In 2020, we created chutes to send candy to trick-or-treaters at a distance. We canceled Halloween house parties. The theme parks put their scare actors behind hedges or up on platforms to frighten guests from a distance. Halloween stores sold loot scoop bags so kids could collect treats from the end of a long stick.

So how do we celebrate Halloween safely in 2022?

The past few years, University of South Florida public health professor Dr. Jay Wolfson has been called on for advice as Halloween approached and the pandemic weighed heavy on our minds.

This year, Wolfson said, the pandemic is now in a state they call “endemic,” meaning the disease is still around but it’s at a level that is not causing significant disruption in our daily lives.

“This is coming at the height of the flu season, so just recognize common sense,” Wolfson said.

Because of easing health restrictions, attractions in Florida have moved toward more traditional operations for their Halloween haunts and separate-ticket parties. If you are more germophobic than you used to be, you can still enjoy them, Wolfson said.

Busch Gardens and Universal Orlando, with their super scary haunted houses, can be crowded places. Though mostly outside, there are some enclosed places such as trams for transportation and claustrophobic corners of a haunted maze.

Those with compromised immune systems are advised to wear masks in enclosed spaces, as are the unvaccinated. Numerous hand sanitizer stations remain a common sight at theme parks.

Halloween also brings house parties and trick-or-treating with multiple little hands reaching into treat bowls.

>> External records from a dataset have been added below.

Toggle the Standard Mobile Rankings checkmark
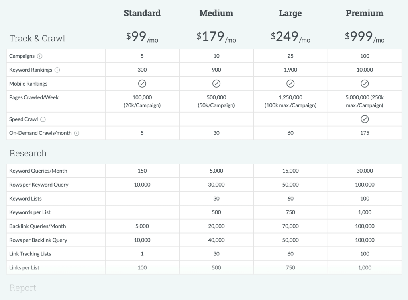Screen dimensions: 408x300 click(x=142, y=84)
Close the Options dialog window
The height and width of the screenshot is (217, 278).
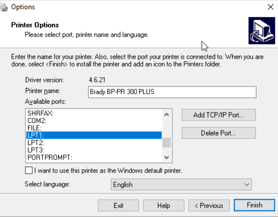[x=270, y=7]
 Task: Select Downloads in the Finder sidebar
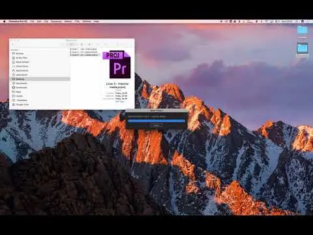click(x=22, y=87)

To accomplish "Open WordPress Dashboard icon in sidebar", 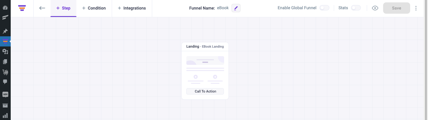I will tap(5, 8).
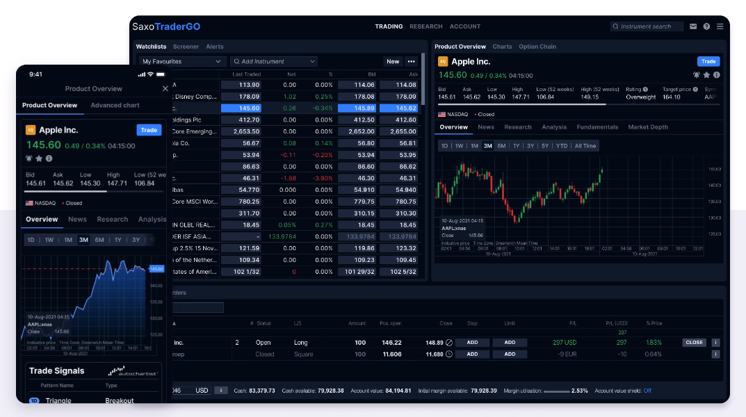This screenshot has width=746, height=417.
Task: Click the favourite star in desktop Product Overview
Action: pos(706,75)
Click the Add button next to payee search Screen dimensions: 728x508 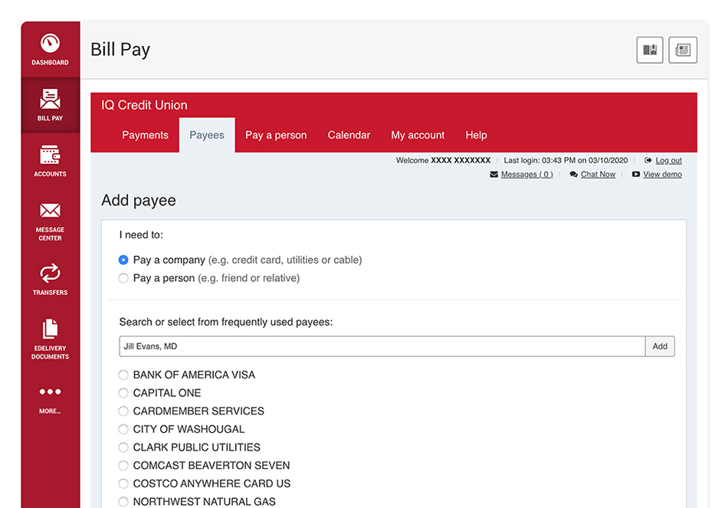[x=660, y=346]
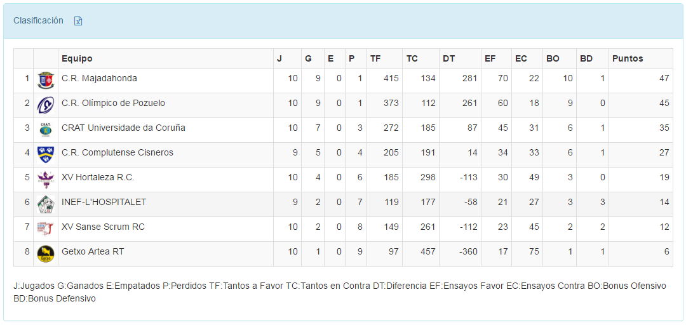The image size is (686, 325).
Task: Open the C.R. Majadahonda team name
Action: click(99, 78)
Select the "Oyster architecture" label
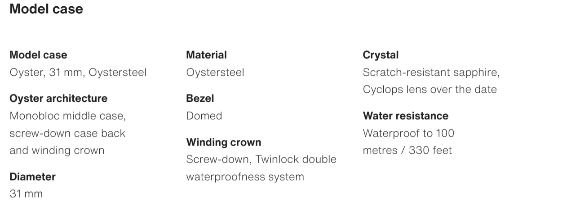 [58, 98]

By now it should be a habit to bring hand sanitizer, Wolfson said, and wash your hands often. Get vaccinated for both the flu and COVID-19, and stay home if you have any cold symptoms, he said.

“Last year we did notice a spike in infections from congested groups during Halloween,” Wolfson said. “So treat it like you do influenza. Unlike measles and mumps where you get a lifetime protection from a shot, this is going to be a yearly vaccine that is part of the landscape. Protect yourself and if you have cold symptoms, and protect others by not spreading it.”